Картина преступления не только «прорисовалась», но и сложилась окончательно. «Да, не оскудела земля Русская на «добрых» людей, – подумал Куцевалов с сарказмом, переваривая информацию о неизвестном еще «доброжелателе» Хламова Александра, вот так запросто, по одному звонку, откликнувшемуся на зов друга, чтобы «подчистить» место преступления и отвезти труп в другой конец города. – Настоящее дело сделать: прибрать газон, посадить деревце у дома – помощников днем с огнем не сыщешь. А вот труп спрятать или на мусорку отвезти – пожалуйста! За милую душу». – Он нажал кнопку связи с дежурной частью и попросил оперативного дежурного вызвать к нему в кабинет инспектора по делам несовершеннолетних, чтобы тот занялся дальнейшей судьбой девочки. А когда, постучавшись, в его кабинет вошла сотрудница ПДН, приказал ей или разыскать близких родственников Нади или же готовить документы для помещения последней в ЦВИН – центр временной изоляции несовершеннолетних.
– Желательно все же найти родственников, – сделал он последнее напутствие инспектору ПДН.
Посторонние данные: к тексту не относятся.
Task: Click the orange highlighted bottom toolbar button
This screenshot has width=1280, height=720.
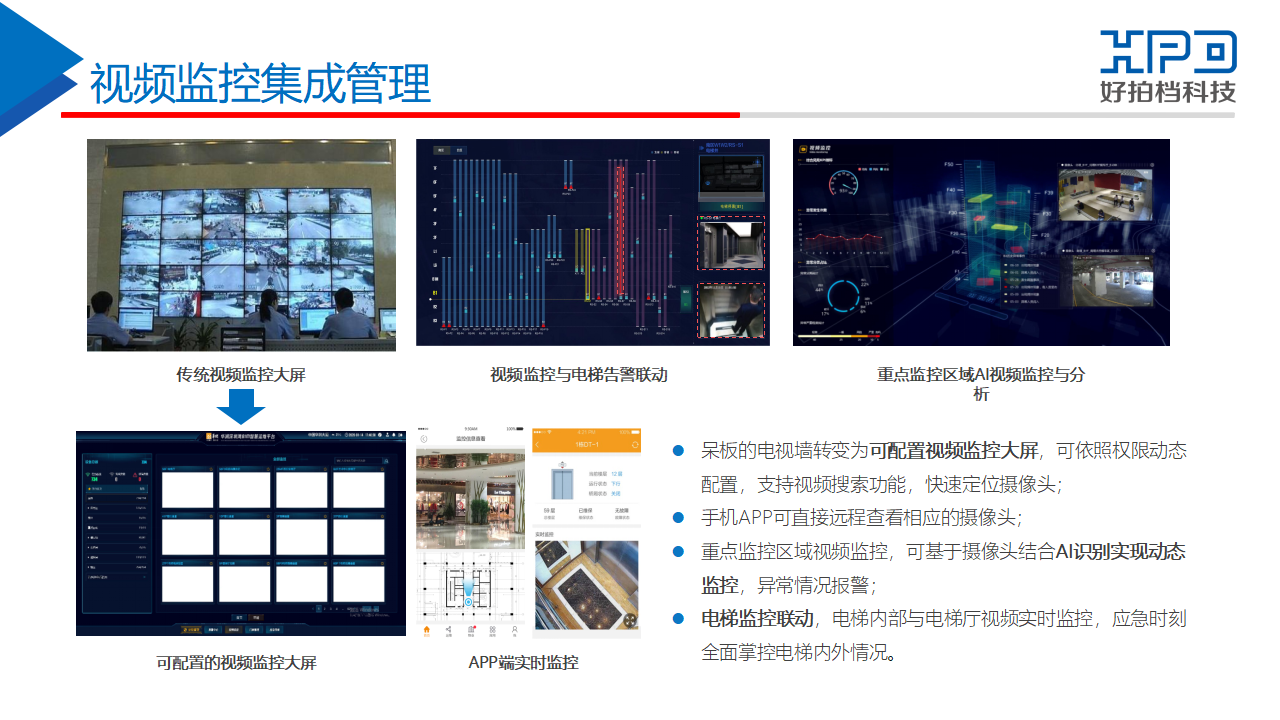Action: (190, 630)
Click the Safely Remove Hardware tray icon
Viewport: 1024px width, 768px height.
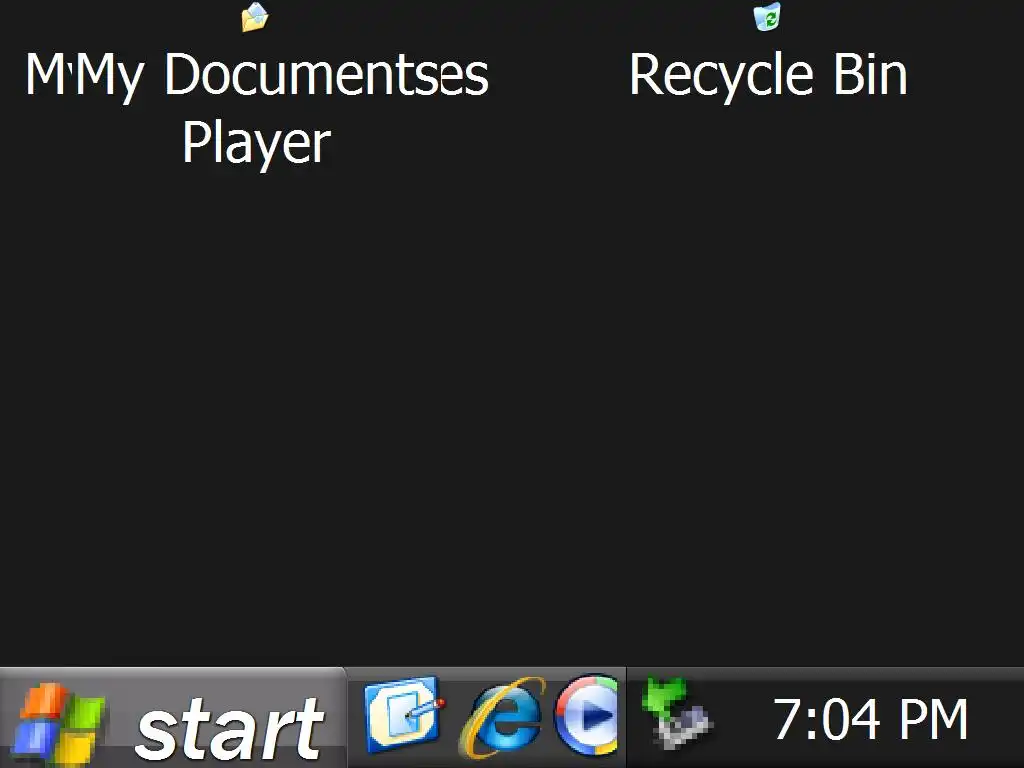coord(677,712)
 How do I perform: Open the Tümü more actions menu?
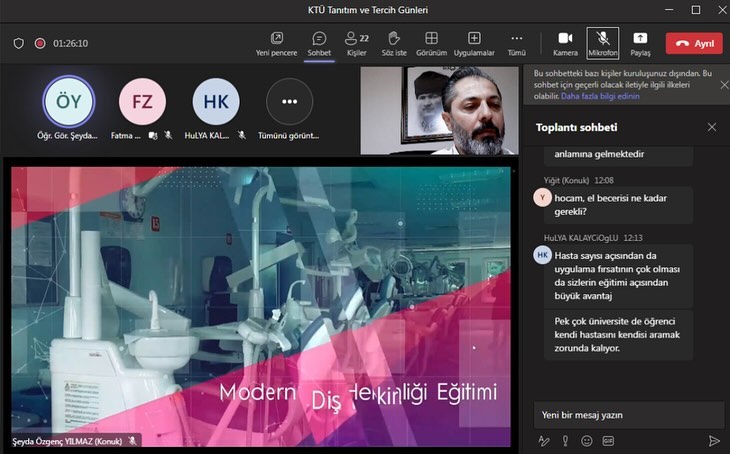(516, 43)

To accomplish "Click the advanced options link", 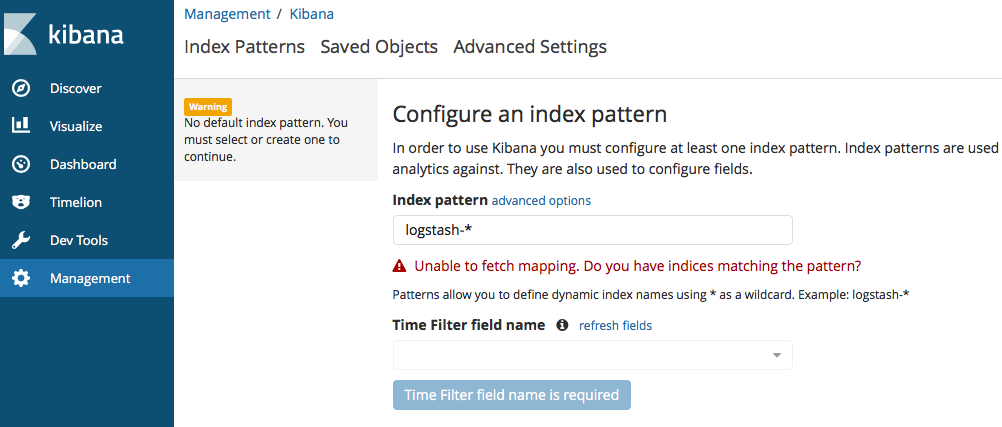I will click(x=541, y=201).
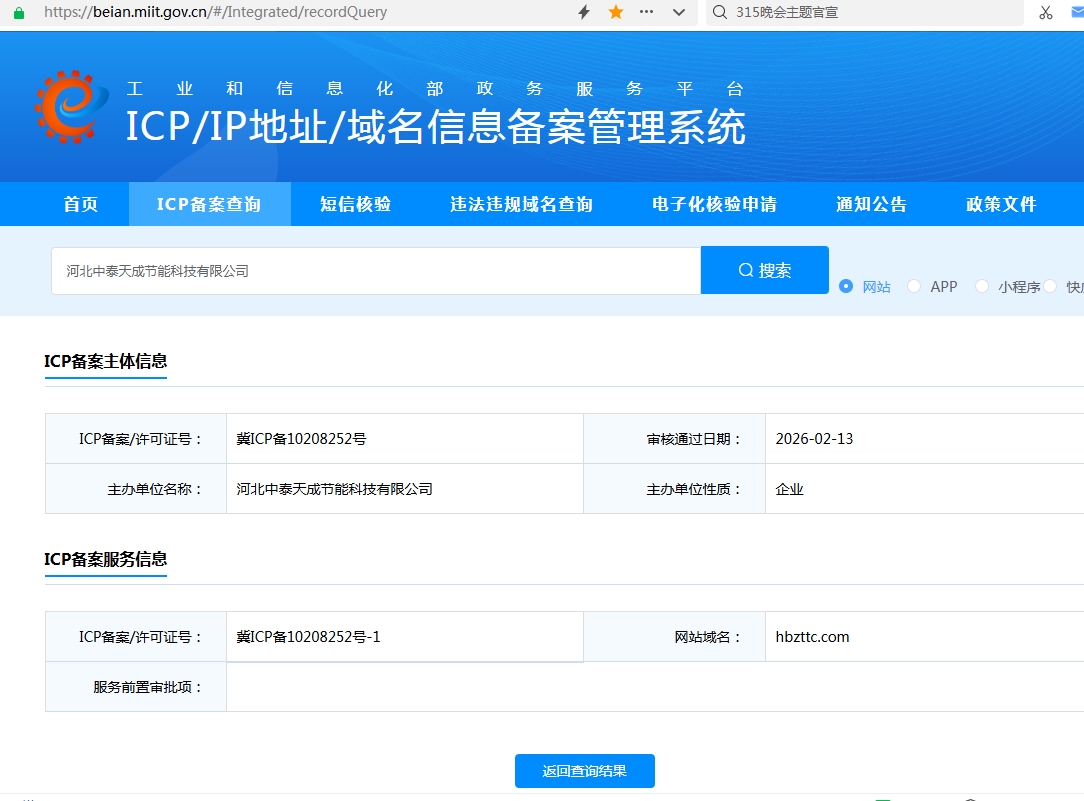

– Будет исполнено, – вместо отдания чести и краткого «Есть!» очаровательно улыбнулась сотрудница в форме старшего лейтенанта милиции и поспешила с девочкой в свой служебный кабинет. А Куцевалов уже вызывал к себе старшего оперуполномоченного Демина, чтобы поставить перед ним новую задачу: вместе с признанным «специалистам» по связям с руководством компаний сотовой связи Дремовым Алексеем Ивановичем вычислить добровольного помощника Хламова Александра и доставить его в отдел.
… В этот день старший оперуполномоченный вновь возвратился домой с работы около двадцати четырех часов. Зато «ковровое» убойное дело было полностью раскрыто. Хламов, Пьяных и добровольный помощник Хламова по вывозу трупа студент СХА Нехороших Василий, прихвативший «ставший теперь бесхозным» сотовый телефон Елены, установленный и доставленный в отдел милиции, были полностью «расколоты». И теперь канючили у следователя прокуратуры предоставления им возможности о явке с повинной. Хоть и говорят, бравируя друг перед другом, старые зэки, что явка с повинной, как и чистосердечное раскаяние, от наказания не спасет, но срок добавит, однако большинство людей, попавших в первый раз в криминальную переделку, хватаются за нее, как утопающий за соломинку. И, кстати, она, эта явка с повинной, несмотря на весь скепсис, многим помогает значительно сократить срок, а кому-то и уйти на условную меру наказания.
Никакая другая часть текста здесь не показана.